私はサンマが大好物です、EPA・DHAを意識しているわけじゃないですけど

ある一定の時期でないと食べることが出来ない「旬」もオッサンになると四季に恵まれた日本の素晴らしさに心を打たれます。そのサンマを含む青魚が今ではEPAだのDHAだの健康成分がいっぱいで、その成分だけ抽出したサプリメントが花盛りです。サンマは嫌いだけど健康に良いそうだからEPA(エイコサペンタエン酸)やDHA(ドコサヘキサニン酸)が含まれたサプリを愛用している方も多いのではないでしょうか?

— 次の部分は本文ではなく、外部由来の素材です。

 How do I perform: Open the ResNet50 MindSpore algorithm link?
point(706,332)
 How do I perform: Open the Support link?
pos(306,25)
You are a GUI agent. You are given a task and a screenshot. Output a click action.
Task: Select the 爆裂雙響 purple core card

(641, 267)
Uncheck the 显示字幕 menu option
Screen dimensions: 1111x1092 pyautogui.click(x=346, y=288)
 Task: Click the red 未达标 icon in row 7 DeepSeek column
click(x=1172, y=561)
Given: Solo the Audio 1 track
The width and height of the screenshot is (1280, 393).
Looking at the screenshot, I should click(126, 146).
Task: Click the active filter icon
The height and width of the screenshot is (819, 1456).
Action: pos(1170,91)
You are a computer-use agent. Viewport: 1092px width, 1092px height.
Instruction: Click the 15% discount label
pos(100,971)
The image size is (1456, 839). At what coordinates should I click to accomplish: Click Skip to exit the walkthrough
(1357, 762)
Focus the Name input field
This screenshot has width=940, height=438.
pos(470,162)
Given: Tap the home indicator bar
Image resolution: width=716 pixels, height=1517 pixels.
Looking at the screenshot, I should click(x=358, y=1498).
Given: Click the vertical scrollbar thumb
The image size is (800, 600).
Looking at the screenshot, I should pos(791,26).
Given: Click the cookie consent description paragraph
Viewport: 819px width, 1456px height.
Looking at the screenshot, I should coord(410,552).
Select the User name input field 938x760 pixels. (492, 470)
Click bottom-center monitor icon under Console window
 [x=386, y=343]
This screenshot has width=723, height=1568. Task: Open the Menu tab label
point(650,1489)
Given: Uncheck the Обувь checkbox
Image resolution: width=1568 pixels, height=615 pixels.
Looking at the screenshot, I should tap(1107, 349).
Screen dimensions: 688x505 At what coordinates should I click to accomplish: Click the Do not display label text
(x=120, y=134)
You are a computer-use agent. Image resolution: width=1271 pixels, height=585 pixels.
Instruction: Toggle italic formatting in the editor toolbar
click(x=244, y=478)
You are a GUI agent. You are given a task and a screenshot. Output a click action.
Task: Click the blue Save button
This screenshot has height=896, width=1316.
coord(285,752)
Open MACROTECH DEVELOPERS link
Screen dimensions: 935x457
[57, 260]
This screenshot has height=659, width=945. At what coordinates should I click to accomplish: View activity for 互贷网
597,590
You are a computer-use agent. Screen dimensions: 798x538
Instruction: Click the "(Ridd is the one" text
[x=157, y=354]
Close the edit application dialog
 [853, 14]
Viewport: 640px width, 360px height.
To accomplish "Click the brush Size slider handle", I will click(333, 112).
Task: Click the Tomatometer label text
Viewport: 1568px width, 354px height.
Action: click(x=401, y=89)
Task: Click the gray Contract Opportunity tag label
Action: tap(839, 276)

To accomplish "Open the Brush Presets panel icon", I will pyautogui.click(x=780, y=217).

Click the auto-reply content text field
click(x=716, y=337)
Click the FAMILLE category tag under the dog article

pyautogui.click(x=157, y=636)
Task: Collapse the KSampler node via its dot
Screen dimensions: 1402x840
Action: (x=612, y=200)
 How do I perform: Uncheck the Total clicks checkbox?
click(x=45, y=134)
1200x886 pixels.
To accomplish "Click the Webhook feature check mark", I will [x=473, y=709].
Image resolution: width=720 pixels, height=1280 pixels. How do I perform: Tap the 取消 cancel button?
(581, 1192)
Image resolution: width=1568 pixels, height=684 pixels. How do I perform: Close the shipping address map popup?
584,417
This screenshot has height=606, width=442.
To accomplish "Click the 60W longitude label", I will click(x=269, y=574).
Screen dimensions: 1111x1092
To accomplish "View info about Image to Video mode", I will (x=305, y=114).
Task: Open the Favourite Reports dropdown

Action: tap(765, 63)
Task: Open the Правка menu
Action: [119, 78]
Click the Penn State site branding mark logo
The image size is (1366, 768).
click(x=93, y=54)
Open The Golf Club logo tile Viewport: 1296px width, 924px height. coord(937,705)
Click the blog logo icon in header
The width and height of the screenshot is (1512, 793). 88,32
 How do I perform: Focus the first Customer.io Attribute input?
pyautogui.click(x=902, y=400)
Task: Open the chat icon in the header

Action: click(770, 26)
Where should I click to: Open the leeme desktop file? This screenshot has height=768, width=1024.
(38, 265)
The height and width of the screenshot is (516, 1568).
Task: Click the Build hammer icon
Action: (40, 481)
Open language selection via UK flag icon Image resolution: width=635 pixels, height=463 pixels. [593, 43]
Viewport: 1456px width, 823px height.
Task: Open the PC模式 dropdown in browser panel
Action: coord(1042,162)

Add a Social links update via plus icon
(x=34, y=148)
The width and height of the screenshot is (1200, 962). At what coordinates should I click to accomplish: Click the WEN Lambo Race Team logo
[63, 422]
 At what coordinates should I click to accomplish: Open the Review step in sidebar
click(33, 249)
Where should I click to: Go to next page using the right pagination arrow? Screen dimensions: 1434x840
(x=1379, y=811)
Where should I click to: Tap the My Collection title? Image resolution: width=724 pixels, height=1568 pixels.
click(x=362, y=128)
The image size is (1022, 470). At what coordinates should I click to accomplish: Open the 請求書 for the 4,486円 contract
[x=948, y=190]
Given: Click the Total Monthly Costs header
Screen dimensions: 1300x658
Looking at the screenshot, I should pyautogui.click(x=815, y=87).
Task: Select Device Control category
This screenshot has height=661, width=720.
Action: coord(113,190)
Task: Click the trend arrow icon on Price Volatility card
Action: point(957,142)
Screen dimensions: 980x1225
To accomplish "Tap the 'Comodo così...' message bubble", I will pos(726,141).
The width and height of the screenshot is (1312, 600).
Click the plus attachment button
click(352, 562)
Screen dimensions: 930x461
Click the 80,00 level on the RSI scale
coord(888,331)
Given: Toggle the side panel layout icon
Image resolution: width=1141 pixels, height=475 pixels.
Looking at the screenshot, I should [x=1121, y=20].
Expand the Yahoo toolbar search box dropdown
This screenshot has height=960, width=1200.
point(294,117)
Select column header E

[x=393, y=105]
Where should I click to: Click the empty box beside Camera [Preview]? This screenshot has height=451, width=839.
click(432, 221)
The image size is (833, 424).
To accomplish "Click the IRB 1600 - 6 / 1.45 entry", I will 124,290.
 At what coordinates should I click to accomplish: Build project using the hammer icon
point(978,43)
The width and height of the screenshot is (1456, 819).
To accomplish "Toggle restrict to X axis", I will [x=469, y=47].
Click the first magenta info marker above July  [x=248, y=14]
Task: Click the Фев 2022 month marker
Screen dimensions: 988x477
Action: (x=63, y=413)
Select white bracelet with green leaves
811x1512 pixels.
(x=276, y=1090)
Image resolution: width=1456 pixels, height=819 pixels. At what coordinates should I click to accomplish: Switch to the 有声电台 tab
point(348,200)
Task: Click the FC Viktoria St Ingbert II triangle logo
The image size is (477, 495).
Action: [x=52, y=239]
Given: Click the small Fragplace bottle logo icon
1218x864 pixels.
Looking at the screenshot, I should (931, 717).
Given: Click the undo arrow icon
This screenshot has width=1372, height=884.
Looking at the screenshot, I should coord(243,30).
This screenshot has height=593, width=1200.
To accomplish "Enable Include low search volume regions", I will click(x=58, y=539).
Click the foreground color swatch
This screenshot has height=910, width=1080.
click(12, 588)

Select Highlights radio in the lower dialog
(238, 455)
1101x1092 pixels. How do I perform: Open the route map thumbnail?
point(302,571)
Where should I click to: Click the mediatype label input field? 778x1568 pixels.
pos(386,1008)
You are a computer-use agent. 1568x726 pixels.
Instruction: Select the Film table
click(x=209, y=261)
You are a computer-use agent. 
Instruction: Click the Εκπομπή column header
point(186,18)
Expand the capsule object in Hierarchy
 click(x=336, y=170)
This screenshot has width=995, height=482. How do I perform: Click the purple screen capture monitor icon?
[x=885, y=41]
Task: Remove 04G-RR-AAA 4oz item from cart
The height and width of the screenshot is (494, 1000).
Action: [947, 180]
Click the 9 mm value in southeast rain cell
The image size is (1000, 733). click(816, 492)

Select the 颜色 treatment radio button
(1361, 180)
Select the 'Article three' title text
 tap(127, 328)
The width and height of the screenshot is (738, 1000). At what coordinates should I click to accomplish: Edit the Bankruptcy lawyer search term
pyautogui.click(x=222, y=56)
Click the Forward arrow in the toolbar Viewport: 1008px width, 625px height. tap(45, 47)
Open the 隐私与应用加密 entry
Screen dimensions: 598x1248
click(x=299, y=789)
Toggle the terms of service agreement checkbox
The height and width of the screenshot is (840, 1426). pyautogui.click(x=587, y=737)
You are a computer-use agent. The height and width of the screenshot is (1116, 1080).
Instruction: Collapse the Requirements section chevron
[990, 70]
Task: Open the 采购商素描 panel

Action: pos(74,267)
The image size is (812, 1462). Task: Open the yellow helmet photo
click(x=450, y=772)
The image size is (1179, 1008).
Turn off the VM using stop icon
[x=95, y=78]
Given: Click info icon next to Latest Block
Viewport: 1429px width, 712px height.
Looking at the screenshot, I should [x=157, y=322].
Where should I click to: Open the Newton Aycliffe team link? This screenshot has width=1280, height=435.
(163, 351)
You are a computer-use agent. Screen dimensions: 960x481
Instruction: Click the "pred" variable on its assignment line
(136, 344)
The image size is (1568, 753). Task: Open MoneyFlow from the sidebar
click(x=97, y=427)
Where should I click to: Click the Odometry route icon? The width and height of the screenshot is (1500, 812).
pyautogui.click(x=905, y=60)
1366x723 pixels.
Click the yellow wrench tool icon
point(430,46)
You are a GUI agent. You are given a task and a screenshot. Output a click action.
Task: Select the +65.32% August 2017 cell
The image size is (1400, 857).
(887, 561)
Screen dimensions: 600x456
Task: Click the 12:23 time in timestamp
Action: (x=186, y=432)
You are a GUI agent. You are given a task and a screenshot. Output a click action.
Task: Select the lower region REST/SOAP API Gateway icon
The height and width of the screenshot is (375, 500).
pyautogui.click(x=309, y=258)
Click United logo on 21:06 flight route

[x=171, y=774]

基本的に天邪鬼で理屈っぽい私ですので「体にいいから食べなさい」と言われると「美味しいものを楽しんで食べるのが本来の姿だ!」と反論する反面、本当に青魚に含まれる健康栄養成分って体にいいのかな、と思い様々な栄養学の本や論文を探す自分に嫌気がさすときもあります。そんな私にとって美味しくて健康に良い「サンマ」を追及していたら非常に不愉快なデータを見つけてしまいました。

一番サンマを食べる人ほど短命というショッキングな結果が

データなんか調べるんじゃなかったと後悔しているのですが、調べたからには皆さんにも一緒に考えていただこうと思い結果を発表します。総務省の調べによりますと日本で一番サンマを食べるのは青森県の人でした。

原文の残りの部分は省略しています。